When it comes to trail running, you might wonder where to start. Well, wonder no more because we’ve put together this handy guide just for you.
Whether you’re a seasoned road runner or this is your first foray into the world of running, trail running is the best way to see more of the countryside, get fitter, feel better, and fall in love with the feeling of freedom.
Trail running is a growing sensation; there’s never been a better time to join the movement. If you’re wondering just how to become a part of it, you’ve come to the right place. So, lace up – it’s time to get out there and hit the trails, one step at a time.
This is your guide to trail running, and the journey starts now.
Table of contents
Trail running is probably exactly what you think it is! Whereas road running involves running on roads, and track running is running on tracks, trail running, as you might guess, is taking running into the wilds and utilising walking, hiking, and even mountain biking trails to get your cardio fix.
Trail running has been around for a long time and is popular in casual and competitive scenes. It has inspired world-famous trail races, such as the Ultra-Trail du Mont-Blanc, a 171km ultra-marathon with more than 10,300m of vertical climbing across its course! There is also the Madeira Island Ultra Trail in Madeira, the Golden Ultra in Canada, the Transylvania Bear Race in Romania, and the iconic Silver Falls Trail Race in the US. But while some of these races span hundreds of kilometres and multiple days, there are many (thousands, in fact!) trail races that are much shorter and easier to manage for someone just starting.
While you can certainly work up to competing in these extraordinary events, running has to be for you. We think trail running is one of the best ways to find your zen state, get closer to nature, and push your body further than you might think possible. All you need are a good pair of shoes, a will for adventure, and some trails.
Trail running, while accessible, shouldn’t be taken lightly. Trail runs usually involve much more vertical ascending and descending than normal runs. They also require you to be nimble and agile, dancing over uneven terrain, rocks, roots, and all manner of other obstacles in the pursuit of that next kilometre.
As such, there are a few things that you should have in preparation for your first trail run. The first one is your body.
While road running is tough on the joints and lungs, trail running is a different beast. Because trails are often rougher and steeper, you’ll be putting your body under more stress than usual, so it’s best to have a solid baseline of fitness and an understanding of what this sport entails.
Second, you’ll want to ensure you have the right gear to deal with your environment's demands — running shorts, a sun hat, sunscreen, a waterproof running jacket if need be, and, of course, the right shoes.
And speaking of shoes, let’s talk about them a little more — especially as they’re the most crucial part of your gear.
Trail running requires trail running shoes. That’s not gym shoes, road runners, or flip-flops — it’s trail running shoes. These are a lot like regular runners, except for the sole and construction.

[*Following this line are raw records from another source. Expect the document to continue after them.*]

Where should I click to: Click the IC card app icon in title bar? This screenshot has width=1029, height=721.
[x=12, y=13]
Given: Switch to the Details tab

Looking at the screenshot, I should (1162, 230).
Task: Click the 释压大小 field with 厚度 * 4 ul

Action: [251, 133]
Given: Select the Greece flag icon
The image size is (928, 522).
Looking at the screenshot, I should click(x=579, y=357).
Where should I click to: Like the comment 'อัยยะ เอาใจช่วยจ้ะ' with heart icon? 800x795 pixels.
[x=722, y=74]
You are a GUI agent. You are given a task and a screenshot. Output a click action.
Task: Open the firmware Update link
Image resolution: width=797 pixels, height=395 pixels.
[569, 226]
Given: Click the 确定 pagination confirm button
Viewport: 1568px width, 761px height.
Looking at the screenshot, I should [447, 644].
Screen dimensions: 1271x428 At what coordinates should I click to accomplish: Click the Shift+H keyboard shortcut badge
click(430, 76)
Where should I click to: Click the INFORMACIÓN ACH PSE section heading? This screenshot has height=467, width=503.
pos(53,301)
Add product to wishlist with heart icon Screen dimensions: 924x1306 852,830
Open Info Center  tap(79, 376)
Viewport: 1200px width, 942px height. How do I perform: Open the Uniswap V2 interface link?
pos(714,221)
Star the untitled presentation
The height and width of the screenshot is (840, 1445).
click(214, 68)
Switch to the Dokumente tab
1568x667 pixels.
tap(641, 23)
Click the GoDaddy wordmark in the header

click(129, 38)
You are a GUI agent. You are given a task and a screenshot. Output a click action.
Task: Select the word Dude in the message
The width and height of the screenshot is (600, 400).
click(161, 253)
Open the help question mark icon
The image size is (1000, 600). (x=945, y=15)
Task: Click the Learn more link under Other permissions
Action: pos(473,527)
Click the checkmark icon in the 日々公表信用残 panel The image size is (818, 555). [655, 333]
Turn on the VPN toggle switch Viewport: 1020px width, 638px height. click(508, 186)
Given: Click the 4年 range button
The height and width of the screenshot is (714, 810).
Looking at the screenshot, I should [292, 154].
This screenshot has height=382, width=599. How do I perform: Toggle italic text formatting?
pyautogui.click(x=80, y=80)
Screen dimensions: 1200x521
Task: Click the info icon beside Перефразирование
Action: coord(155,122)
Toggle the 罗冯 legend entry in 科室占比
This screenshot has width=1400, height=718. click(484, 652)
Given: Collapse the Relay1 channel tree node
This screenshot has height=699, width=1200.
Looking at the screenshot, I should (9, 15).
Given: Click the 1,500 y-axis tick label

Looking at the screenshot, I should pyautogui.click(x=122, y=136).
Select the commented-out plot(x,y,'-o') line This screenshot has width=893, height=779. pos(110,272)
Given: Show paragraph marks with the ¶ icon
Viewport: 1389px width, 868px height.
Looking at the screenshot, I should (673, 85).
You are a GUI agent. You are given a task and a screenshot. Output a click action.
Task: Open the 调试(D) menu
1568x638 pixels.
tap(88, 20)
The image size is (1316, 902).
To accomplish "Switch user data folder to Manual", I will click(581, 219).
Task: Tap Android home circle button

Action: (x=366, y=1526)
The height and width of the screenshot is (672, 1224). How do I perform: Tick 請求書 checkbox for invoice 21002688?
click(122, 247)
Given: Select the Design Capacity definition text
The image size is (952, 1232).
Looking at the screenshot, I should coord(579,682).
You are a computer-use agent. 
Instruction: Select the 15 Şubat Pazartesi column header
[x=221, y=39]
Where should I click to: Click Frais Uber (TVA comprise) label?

The sole will be thicker and more durable to deal with rocks and other rough surfaces and prevent stones from digging into your feet. They’ll also have more cushioning to cope with steep descents and a tough, tread-heavy sole to ensure maximum grip in all conditions and surfaces.
Trail running shoes usually provide more lateral support and, depending on the brand and style, might be slightly taller or have specialised design features to meet the specific needs of trail runners. These features help protect from ankle rolls and other common injuries.
In short, trail running shoes protect you from the inherent dangers of pounding rocky trails and should be the first thing you purchase before tackling this hobby. Just prepare yourself — a good pair of trail runners might not be cheap, but I promise you, they’re worth every penny.
We can talk about the right shoes and gear until the cows come home, but none of that will help you out on the trail unless you have the right mind and motivation. Unfortunately, trail running can be so tantalising and deceptive in its demands that people often start with lots of zeal and burn out quickly.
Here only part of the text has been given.